Diagnosis can be completed through a thorough assessment or MRI imaging. Acute injuries benefit from reducing forearm rotation and weight bearing as much as possible. A custom strap or a TFCC stabilisation splint is often prescribed and worn for a period of time during activity. More significant tears that lead to instability or looseness in the wrist may be appropriate for a period of full rest in a long forearm brace that may or may not include the elbow. If the ligament has completely torn, then surgery may need to be considered (Sachar, 2012).

Piso-triquetral pain

The pisiform is a very small pea-shaped bone that articulates in the wrist with the triquetrum bone on the ulnar side (little finger side) of your wrist. It is slightly closer to your fingers than the TFCC. The surrounding structures such as the flexor carpi ulnaris tendon, piso-hamate ligament or ulnar nerve can all acquire irritation or inflammation when overused (Shehab & Mirabelli, 2013). This problem is reasonably common with osteoarthritis but is routinely missed or over-looked during physical examinations.

It may be more common in people that lean on the outside of their wrists such as during typing or riding a bicycle. Activity modification changes are necessary to reduce symptoms including use of soft pads and gloves with padding on the little finger side of the hand. Keyboard users may benefit from a foam or gel wrist rest or vertical mouse.
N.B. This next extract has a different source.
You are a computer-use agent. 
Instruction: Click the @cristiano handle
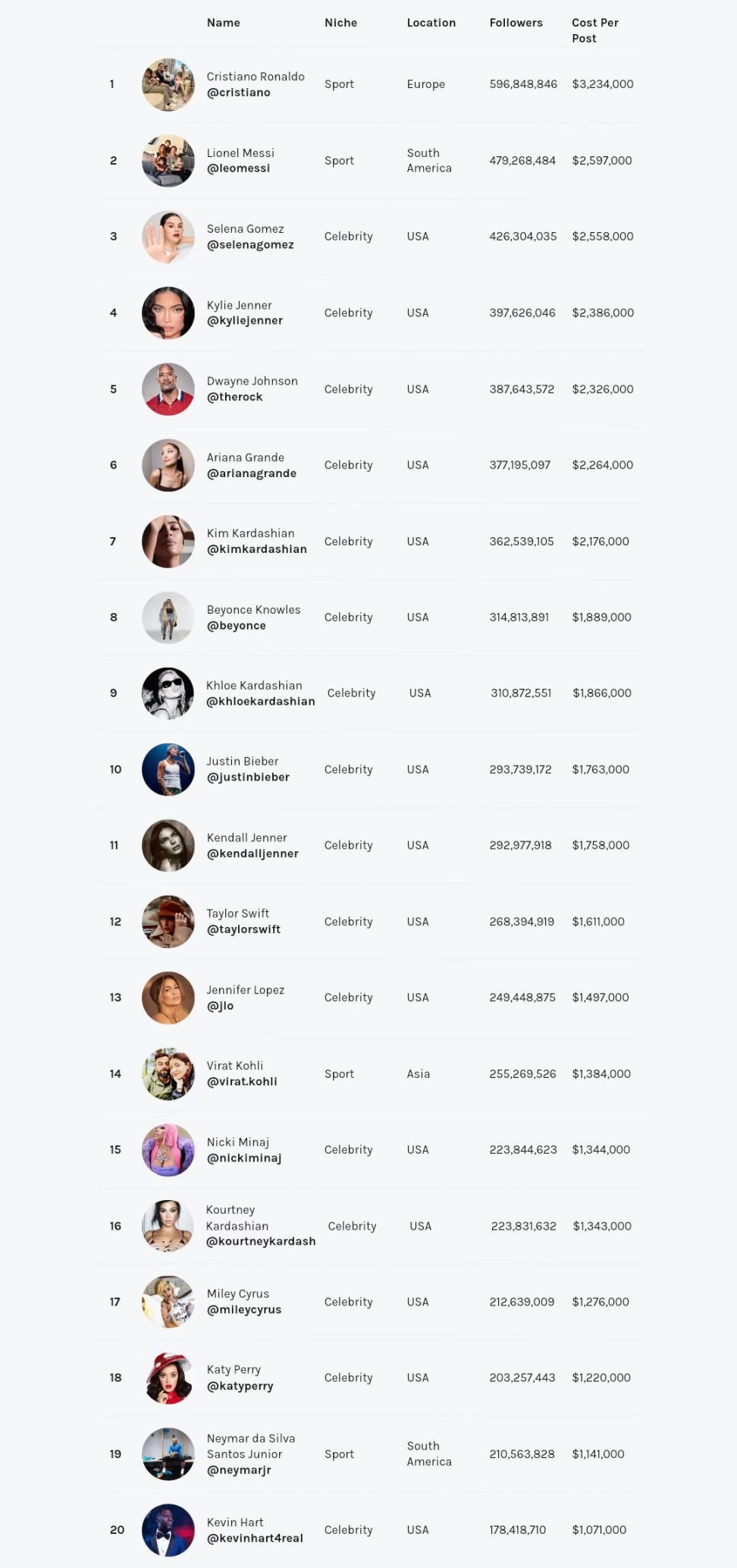[238, 93]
DeQuervein’s Tenosynovitis

DeQuervein’s tenosynovitis is a more common condition which affects the wrist at the thumb side. It is a often seen with new parents due to the action of breast feeding and handling a newborn. The abductor pollicis longus and extensor pollicis brevis muscles assist to move the thumb. The tendons that attach to those two muscles travel through a narrow tunnel called the ‘first dorsal compartment’. When these become inflamed from overuse or trauma it can cause pain and swelling making it difficult to use the thumb in gripping or twisting activities. Sharp pain is usually experienced.
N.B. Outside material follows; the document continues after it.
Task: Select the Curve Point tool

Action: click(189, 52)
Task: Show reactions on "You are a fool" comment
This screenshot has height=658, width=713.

Overtime, the swelling and inflammation can cause difficulty with thumb and wrist movement. The thumb can become weak during pinching tasks, or the tendon can catch / click in the compartment in extreme cases.

Custom splinting or a brace to reduce strain and immobilise the thumb and wrist is often effective when worn for a period of 4-6 weeks. Sometimes this needs to be combined with corticosteroid injection. Modalities such as ice, heat or therapeutic ultrasound can be helpful along with use of kinesiology tape application and massage (Ferrara, et al., 2020). A customised strengthening program and modification to activity are keyways to reduce symptoms.

Schapho-lunate ligament injury

The scaphoid and lunate are two of the eight bones that make up the wrist.  There is a ligament that connects the scaphoid and lunate that has 3 components; one on the dorsal or top surface, one on the volar or palm surface and a central portion. When injured it can result in injury to all or some of those portions and fibres (Wolff & Wolfe, 2016).

The scapho-lunate ligament can be mildly sprained, partially torn or have a complete tear. Pain is predominately on the back of the wrist and noticeable tenderness and swelling can be observed. There can be difficulties with strength, weight-bearing and rotating the wrist.  Occasionally a clicking or grinding sensation can be felt during movement.

These injuries in the acute phase tend to do well from use of a wrist splint for 6 weeks. They also will respond to a strengthening program. If the tendon is completely torn, it is sometimes recommended to have surgery (Wolff & Wolfe, 2016).

Taking charge of your wrist health:

Hopefully we have summarised some the key wrist conditions and their causes. It can be overwhelming having a wrist injury which causes pain and limits activities. The quickest path to recovery requires an accurate diagnosis in the first instance and then a detailed plan of treatment interventions.

If you are experiencing pain, weakness or stiffness in the hand or wrist, or you believe you might have one of the above conditions, an assessment is a wise idea. An experienced health professional whom specialises in hand and wrist assessment will help make that process more efficient and cost effective in the long run.

The wrist is a complex structure that works hard to assist us in our everyday activities. Let’s look after it!